TASK TO COMPLETE>
Please repeat exactly the lines from the one containing "Click the back arrow icon" to the end of the entries below, both included, and omit all pictures.

DATA EXTRACT>
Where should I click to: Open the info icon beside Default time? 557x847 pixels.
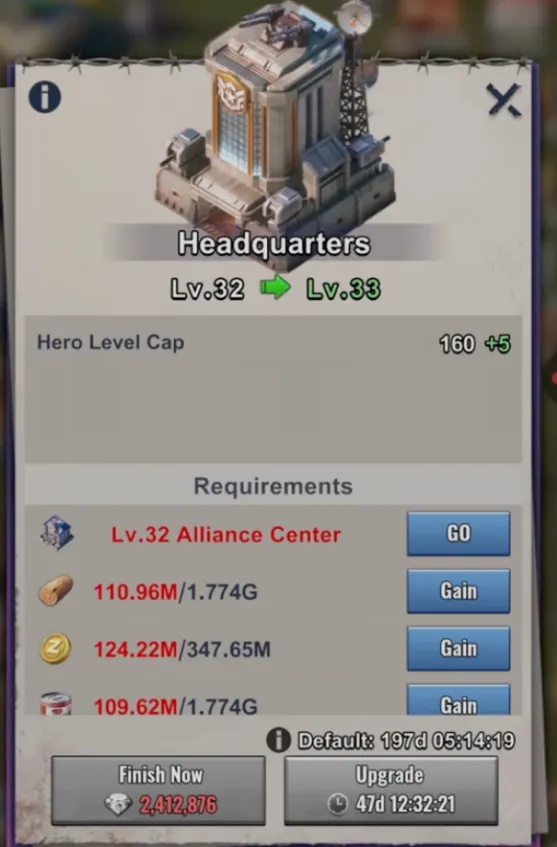[x=279, y=740]
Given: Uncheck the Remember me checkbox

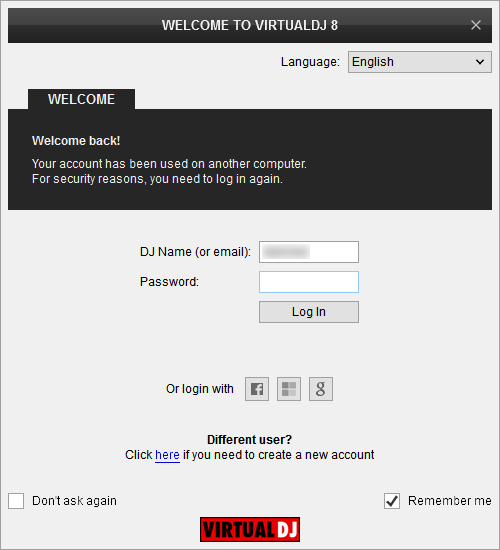Looking at the screenshot, I should coord(392,501).
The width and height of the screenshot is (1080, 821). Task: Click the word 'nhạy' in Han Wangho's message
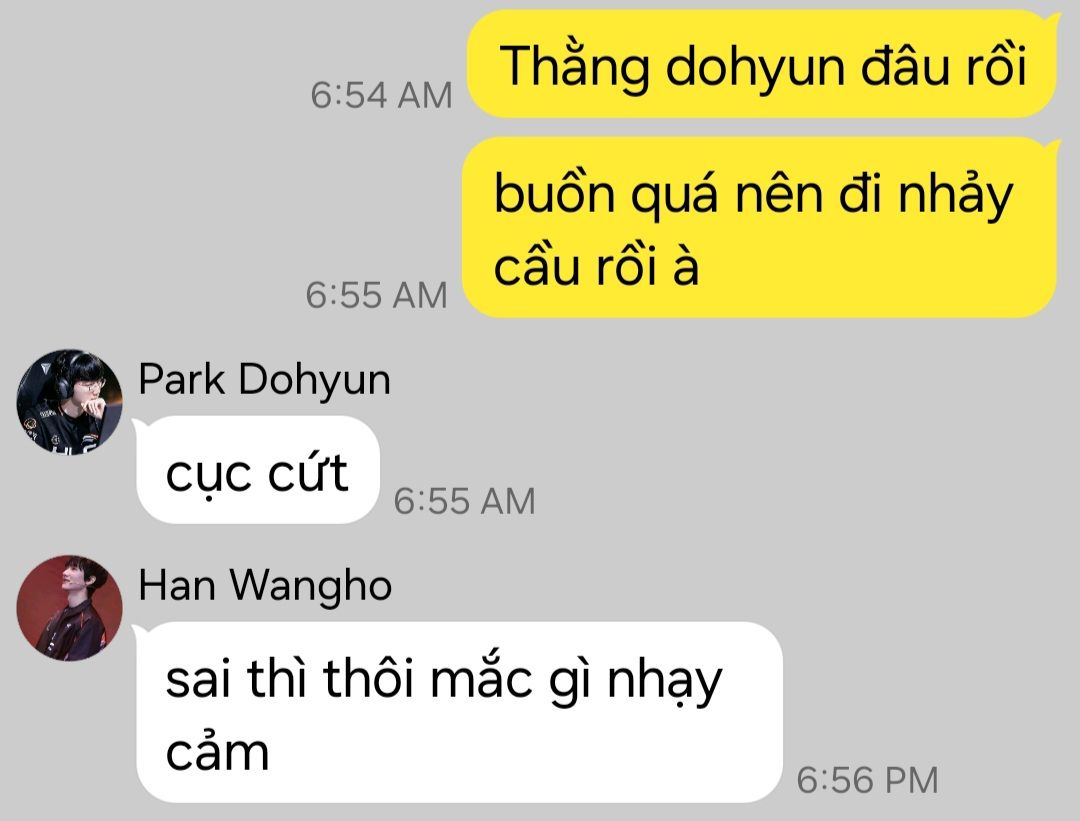pos(664,682)
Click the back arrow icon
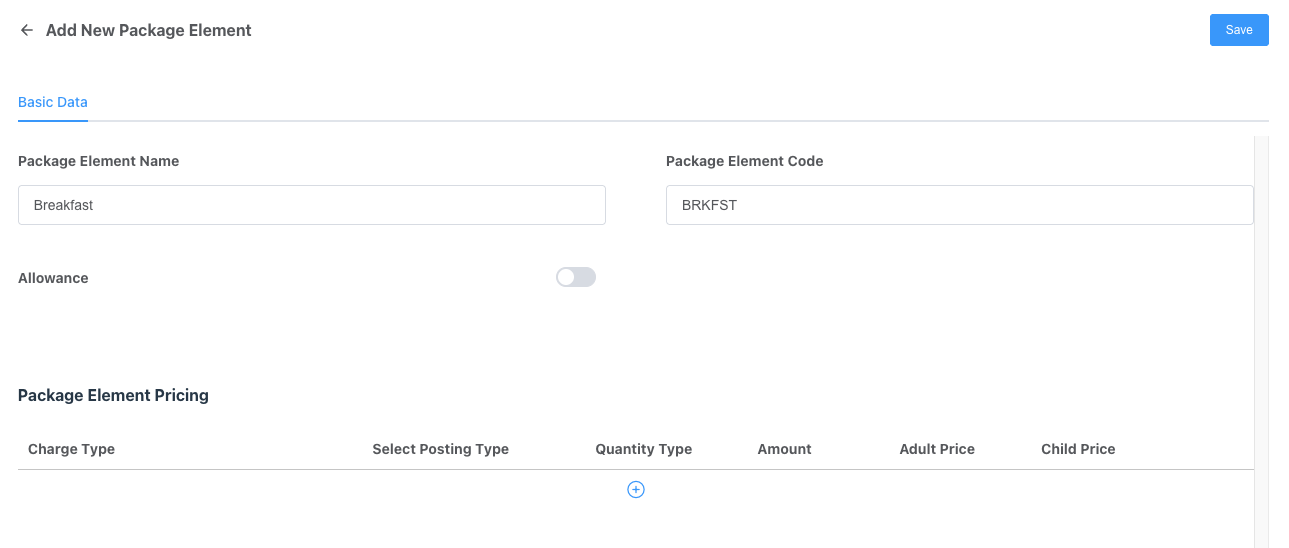This screenshot has height=548, width=1289. tap(27, 31)

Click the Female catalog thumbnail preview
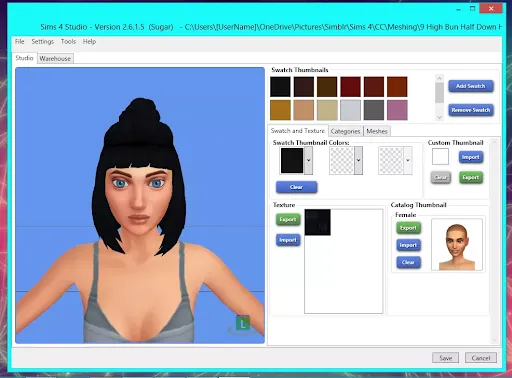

RESPONSE>
Click the back arrow icon
This screenshot has height=548, width=1289. tap(27, 31)

Click the Female catalog thumbnail preview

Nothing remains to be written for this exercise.